L’opinion à l’égard des acteurs les plus connus (EDF, AREVA…) est très ambivalente. S’ils sont reconnus pour leur compétence et leur savoir-faire, prédomine toutefois le sentiment que l’objectif de ces acteurs est uniquement financier. Les politiques à l’inverse sont jugés ni compétents ni acteurs de confiance, ce qui pose un réel problème de légitimité de l’action publique en matière de nucléaire.
« Je pense qu’il est raisonnable de douter d’une source qui aurait un intérêt financier, politique ou idéologique à orienter ses rapports dans une certaine direction »
Peu connus spontanément, les acteurs scientifiques, associatifs mais aussi les institutions perçues comme neutres (ni politiques, ni privées) bénéficient d’un crédit important auprès des membres de la communauté ayant participé à ces discussions.
Lancée auprès des membres de la communauté POP by BVA en mai 2018 et animée pendant plus de 3 semaines, cette séquence portant sur les préoccupations des Français et leur sentiment concernant le nucléaire a fait l’objet de recueil de verbatims particulièrement riches. Trois grands enseignements sont à retenir :
- Si le nucléaire ne ressort pas spontanément dans les discussions comme sujet majeur de préoccupation, la thématique de l’environnement et l’impact sur la santé publique a été particulièrement évoqué. Les membres de la communauté y ont apporté des points de vue que l’on a pu retrouver lorsque le dossier du nucléaire a été abordé, portant notamment sur la méfiance à l’égard des décideurs privés et publics en la matière.

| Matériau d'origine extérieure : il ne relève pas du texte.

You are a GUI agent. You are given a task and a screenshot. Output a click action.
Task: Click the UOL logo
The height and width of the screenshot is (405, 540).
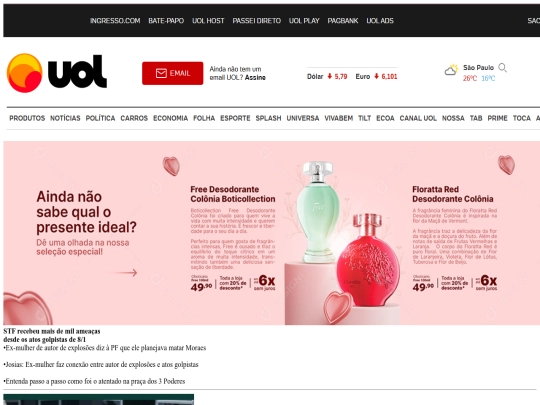57,73
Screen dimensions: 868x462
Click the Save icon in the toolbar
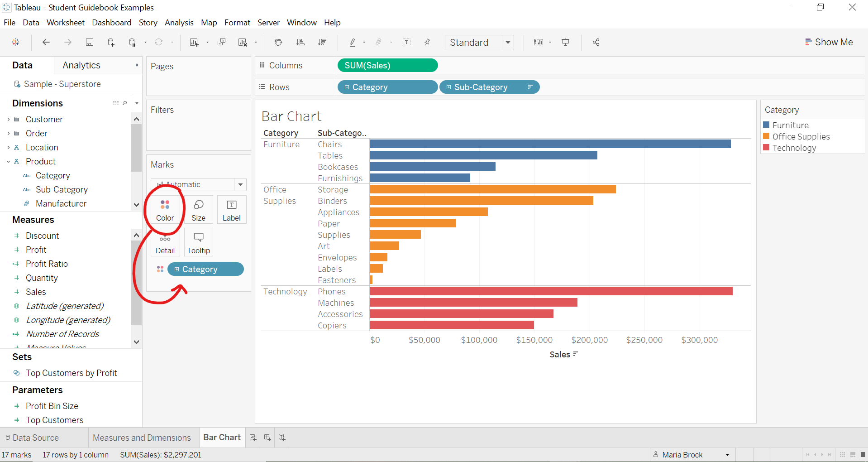(89, 42)
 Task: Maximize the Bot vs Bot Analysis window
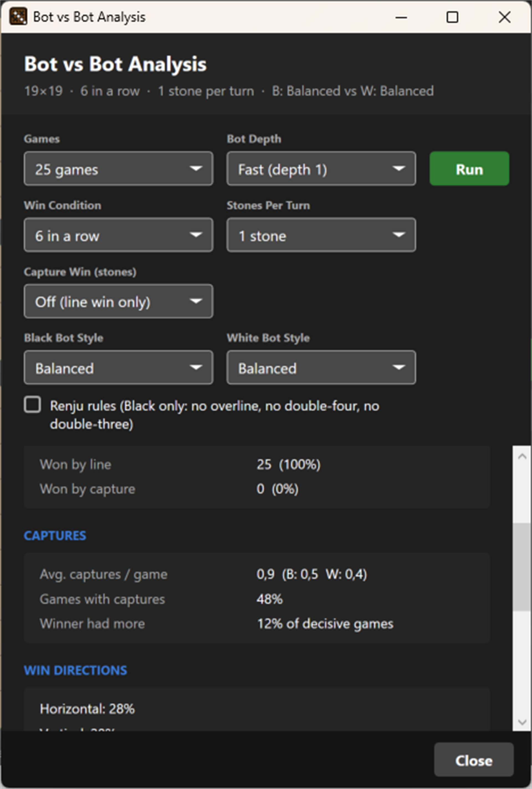[452, 17]
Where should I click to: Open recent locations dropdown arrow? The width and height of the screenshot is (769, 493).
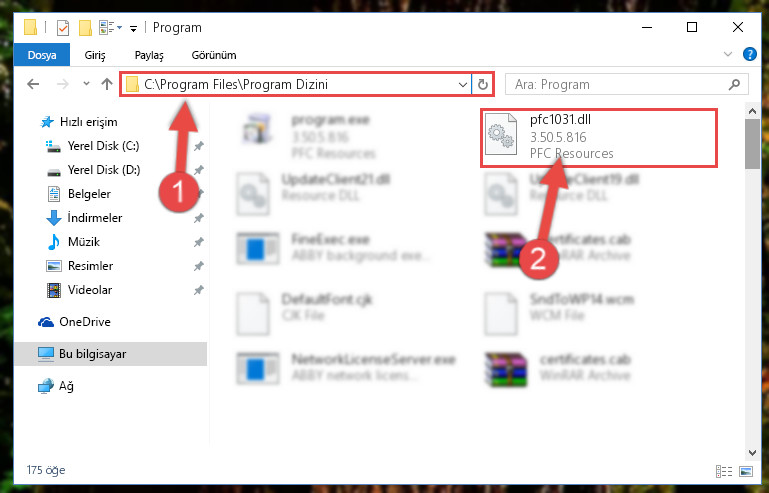point(86,84)
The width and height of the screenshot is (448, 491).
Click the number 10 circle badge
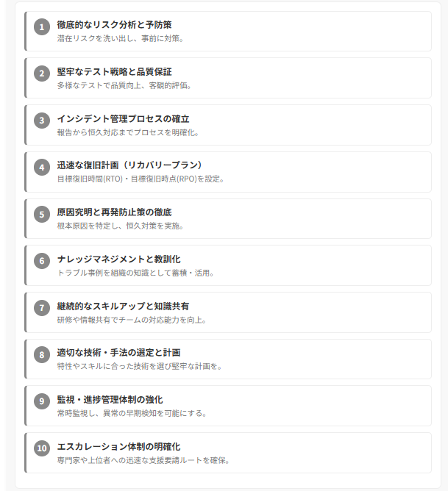tap(42, 448)
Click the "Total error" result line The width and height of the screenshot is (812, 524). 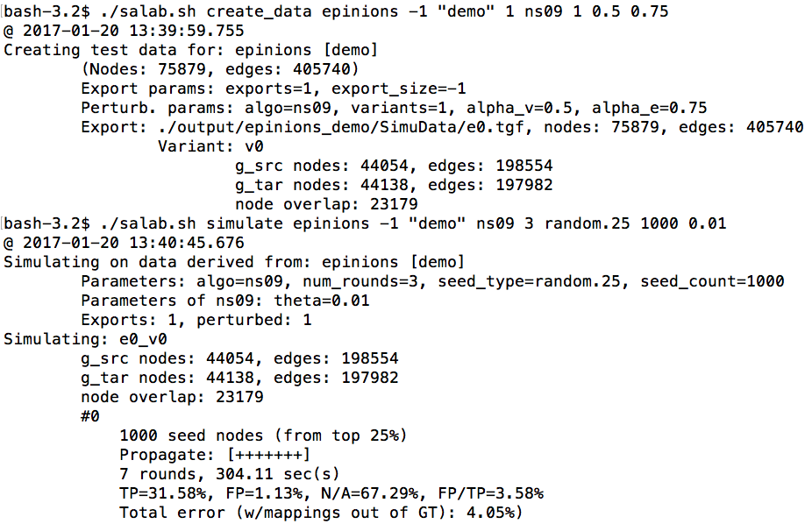click(321, 513)
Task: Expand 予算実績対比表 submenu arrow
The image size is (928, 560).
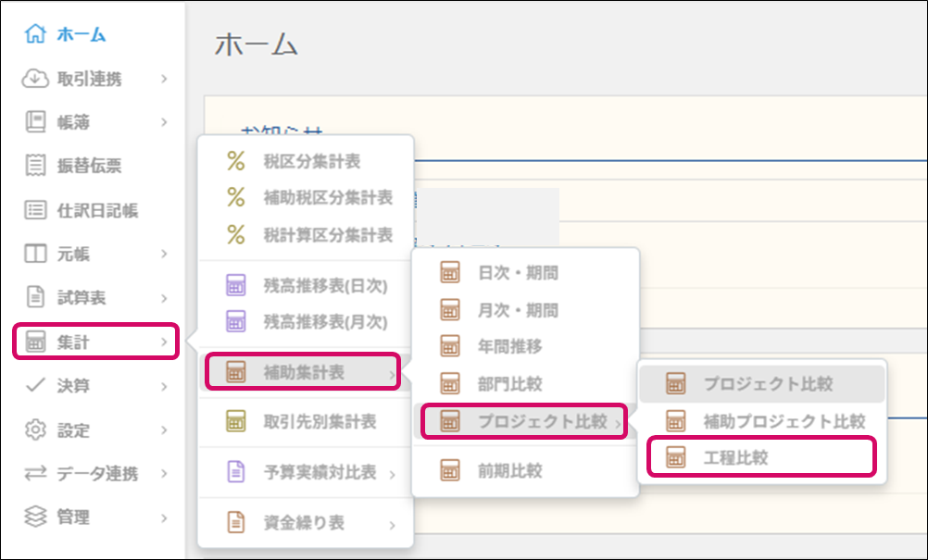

- Les contributeurs reprochent aux acteurs concernés par le nucléaire de ne pas garantir un débat serein et nuancé sur le sujet. Une grande partie des membres de la communauté mêlaient arguments pour et contre tout en arrivant à une conclusion relativement partagée (sortie nécessaire du nucléaire, à moyen ou long terme). Finalement les participants à ces discussions semblaient reprocher aux décideurs de ce dossier de ne pas arriver à faire ce que eux pouvaient réaliser : débattre sereinement du sujet, et arriver ainsi à une conclusion acceptée par une grande partie d’entre eux.
- Un doute persistant à l’égard des acteurs politiques et privés, les membres de la communauté, à l’instar de ce que l’on observe dans les résultats de ce baromètre, n’arrivent pas à accorder leur confiance aux décideurs sur ce dossier.